Les Beaux-Arts occupent une place essentielle dans l’histoire culturelle et visuelle, en réunissant peinture, dessin, sculpture et architecture autour de pratiques et de savoir-faire très codifiés. Au fil du temps, cet univers d’atelier a dépassé le seul cadre artistique pour influencer aussi le langage courant. Certaines expressions françaises, nées de gestes techniques, de contraintes de travail ou de situations propres aux artistes et aux écoles d’art, se sont ainsi diffusées dans la vie quotidienne, jusqu’à perdre parfois leur origine première.
Être à croquer
L’expression « être à croquer » ne fait pas référence à l’envie de dévorer quelque chose tant c’est mignon. « croquer » signifiait autrefois réaliser rapidement un croquis, une esquisse prise sur le vif. Dire qu’une personne est « à croquer », c’est donc souligner qu’elle est si charmante qu’elle mériterait d’être immédiatement dessinée par un artiste avant que l’instant ne s’échappe.

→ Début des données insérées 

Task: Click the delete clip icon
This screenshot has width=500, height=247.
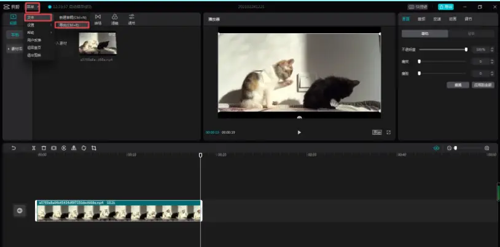Action: pyautogui.click(x=44, y=148)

Au poil ou au quart de poil
L’expression « au quart de poil », qui désigne un travail réalisé avec une grande précision, trouverait son origine dans le vocabulaire des Beaux-Arts du XVIIᵉ siècle. Un dessin exécuté « au poil » était un ouvrage d’une extrême minutie, où chaque détail était soigné au poil de pinceau près. Avec le temps, l’expression s’est diffusée à d’autres milieux professionnels avant d’évoluer vers la formule « au quart de poil », aujourd’hui utilisée pour qualifier quelque chose de parfaitement exécuté, avec rigueur et exactitude.
Être charrette
L’expression « être charrette », employée pour désigner une personne débordée ou en retard dans un travail, remonterait au XIXᵉ siècle. Elle trouverait son origine dans les écoles parisiennes d’architecture, où les étudiants devaient remettre leurs projets à heure fixe. Pressés par le temps, ils transportaient leurs plans, maquettes et grands châssis sur des charrettes, allant parfois jusqu’à terminer leurs dessins pendant le trajet. De cette course contre la montre est née l’expression, qui conserve encore aujourd’hui l’idée d’un travail réalisé dans l’urgence.

Être verni
L’expression « être verni », qui signifie « avoir de la chance », apparaît dans l’argot du début du XXᵉ siècle, mais son origine exacte reste incertaine. Plusieurs hypothèses existent. Certaines la reliant au monde de la peinture : les tableaux recouverts d’une couche de vernis brilleraient davantage, attireraient l’attention des visiteurs et se vendraient plus facilement, faisant ainsi du « verni » quelqu’un favorisé par le succès. Une autre explication repose sur l’image d’une surface lisse et vernie sur laquelle les problèmes « glissent » sans s’accrocher, laissant place uniquement à la chance. Certains rapprochent également l’expression du terme « vernissage », moment où les œuvres fraîchement vernies sont présentées au public et peuvent être achetées, donnant l’idée d’une opportunité favorable.